9. Ces développements préoccupants ont également été analysés
par la Commission de Venise dans l'avis que j'ai déjà mentionné.
L'avis souligne que les élections locales de 2019 n'ont pas été
organisées sous l'état d'urgence déclaré après le coup d'État avorté
de juillet 2016, qui avait cessé après les élections législatives
de 2018. Cependant, les arrestations et poursuites massives de plus
de 100 000 personnes et les licenciements de plus de 150 000 fonctionnaires
par des décrets d'urgence «résonnaient encore dans la société, affectant
particulièrement le système judiciaire où environ un tiers des fonctionnaires
ont été licenciés». En outre, de nombreuses mesures adoptées pendant
l'état d'urgence ont ensuite été transformées en lois ordinaires
et leurs dispositions étaient donc également applicables lors des
élections locales de 2019.
10. Le rapport d'observation des élections du Congrès des pouvoirs
locaux et régionaux indique également que «des dizaines de maires
et de conseillers élus locaux (pour la plupart du HDP) dans plus
de cinquante villes, notamment dans le sud-est du pays, ont été
placés en détention provisoire en raison d'accusations de liens
terroristes et ont été remplacés par des administrateurs nommés
par les autorités centrales». De plus, «environ 125 000 personnes
n'ont pas eu le droit de se présenter aux élections locales parce
qu'elles avaient été démises de leurs fonctions par des décrets
d'état d'urgence, principalement en raison d'accusations liées au
terrorisme»
Note.
11. Ces détails et ces chiffres montrent clairement que les responsables
politiques, notamment celles et ceux du HDP et de la Turquie du
Sud-Est ont subi un climat d'intimidation et de persécution, en
raison de l'ingérence arbitraire des autorités centrales, ce qui
a empêché de mener toute activité politique pour beaucoup d'entre
eux.
12. Ce ne sont là que les derniers épisodes d'une longue histoire
de discrimination et de marginalisation politique du peuple kurde
en Turquie. En 2012, le média en ligne Open Democracy écrivait que
beaucoup s'attendaient à ce que le Gouvernement de Recep Tayyip
Erdoğan intensifie les initiatives démocratiques en Turquie, car
son parti avait annoncé une politique appelée «Ouverture démocratique».

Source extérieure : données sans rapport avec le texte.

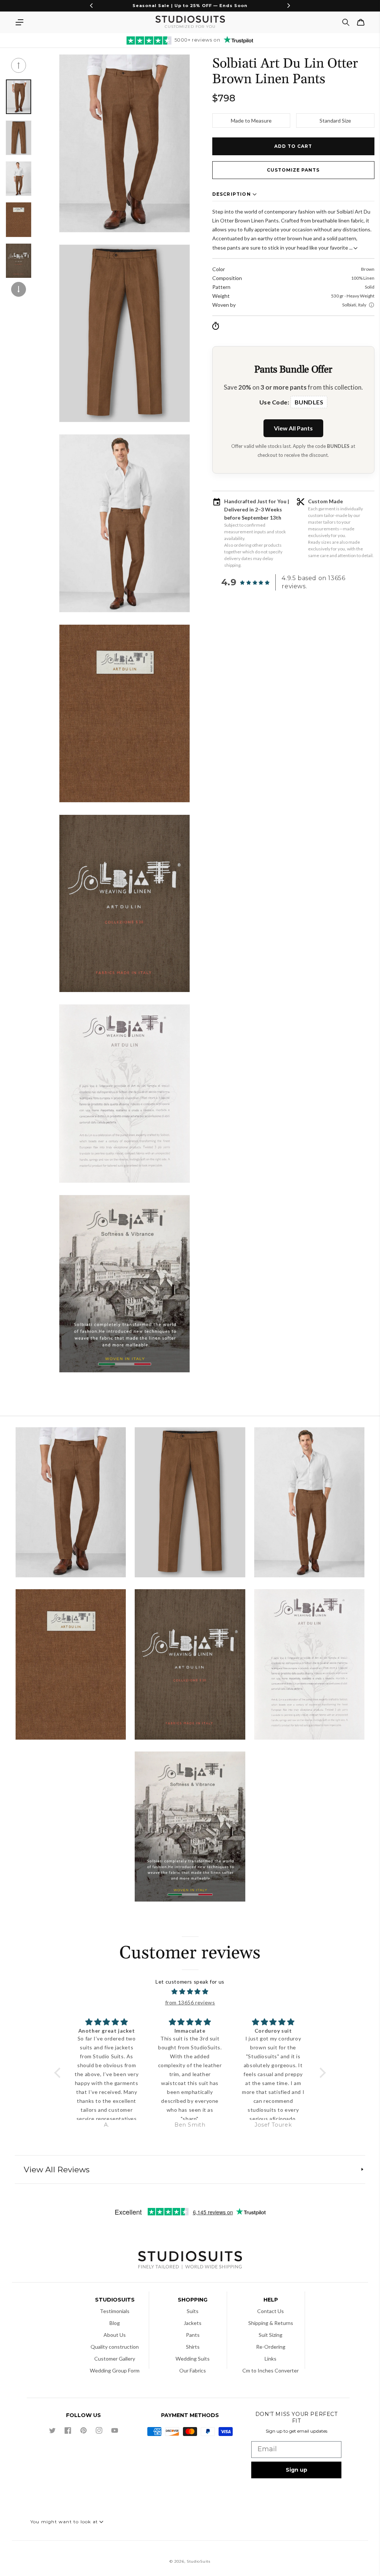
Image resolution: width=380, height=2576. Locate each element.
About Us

«Cependant, la région kurde du sud-est, où vivent environ 25 millions
de Kurdes, a depuis rapporté une autre histoire qui fait écho au racisme
d'État, à la discrimination pour des motifs ethniques et à la répression
brutale de la dissidence
Note».
13. La discrimination affecte certainement la vie politique, car
«les affaires à l’encontre des responsables politiques du HDP fournissent
la preuve la plus évidente que les autorités engagent des poursuites
pénales et utilisent la détention de mauvaise foi et à des fins
politiques», selon le rapport annuel de Human Rights Watch «Turquie
– Événements de 2019». Mais cela concerne également l'éducation,
la culture, les médias et d'autres sphères. Le même rapport indique
que «les journalistes travaillant pour des médias kurdes en Turquie continuent
d'être ciblés de manière disproportionnée et qu'il existe de sévères
restrictions aux reportages critiques en provenance du sud-est du
pays», et il ajoute que des centaines d'universitaires ont été condamnés pour
«diffusion de propagande terroriste» pour avoir critiqué les opérations
militaires du gouvernement dans le sud-est et appelé à un processus
de paix. Ils ont ensuite été acquittés grâce à un arrêt de la Cour constitutionnelle.
14. Il est clair que les victimes des diverses violations des
droits humains observées en Turquie que j'ai mentionnées sont associées
à la population kurdophone vivant dans le pays, en particulier dans
la Turquie du Sud-Est. Cette situation appelle une application plus
efficace et cohérente du système de protection des droits humains
du Conseil de l'Europe et notamment des dispositions concernant
l'interdiction de la discrimination et la protection des minorités.
L'article 14 de la Convention, sous le titre «Interdiction de discrimination»,
stipule que «La jouissance des droits et libertés reconnus dans
la présente Convention doit être assurée, sans discrimination aucune
fondée notamment sur le sexe, la race, la couleur, la langue, la
religion, les opinions politiques ou toutes autres opinions, l'origine
nationale ou sociale, l'appartenance à une minorité nationale, la fortune,
la naissance ou toute autre situation». La référence à «l’appartenance
à une minorité nationale» garantit que cet article s'applique non
seulement aux membres d'un groupe national particulier, mais aussi
à celles et ceux qui prennent position en faveur des droits et des
intérêts d'un tel groupe. La persécution des responsables politiques
kurdes doit être considérée à la fois comme une violation de leur
liberté d'expression et de réunion, et comme une forme de discrimination
fondée sur leur association avec la minorité kurde. Le rapport et
le projet de résolution de la commission des questions juridiques
et des droits de l’homme offrent donc une bonne occasion d'attirer
l'attention sur cette disposition de la Convention.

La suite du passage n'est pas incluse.